Beyond that, the Good Book has precious little to say about it, save for
Jesus mentioning a mansion of many rooms. (He was even more cryptic about
Hell.) Nor have many writers or artists ventured to describe the place.
One who has
is Randall Wallace, who directed and wrote the screenplay for “Heaven Is for Real,”
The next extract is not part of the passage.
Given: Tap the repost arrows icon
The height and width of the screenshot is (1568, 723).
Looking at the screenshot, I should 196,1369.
a 2014 movie telling the “true” story of a four-year-old boy’s sojourn
somewhere above the clouds. Wallace explained to CBS that in imagining Heaven
for the film he was inspired by The Lord’s Prayer, which contains the words “On
earth as it is in Heaven,” a phrase that actually sheds no light at all on
Heaven, as it might if it said, “In Heaven as it is on earth.”
But who
needs precision when it comes to the celestial kingdom? “If you mess up in your
conception of Heaven, it won’t matter, but if you mess up on Hell, you’re in
trouble,” the Reverend Lawson assures–or warns–us, nonsensically.
Even though
no one has described Heaven to the extent that Dante described the other place,
many want to go there, and stay forever. A CBS poll shows that two out of three
Americans believe in Heaven and Hell, but only 2 percent think they’ll go to
Hell. Maybe they’re right, and nobody ever goes there anymore, because it’s too
crowded.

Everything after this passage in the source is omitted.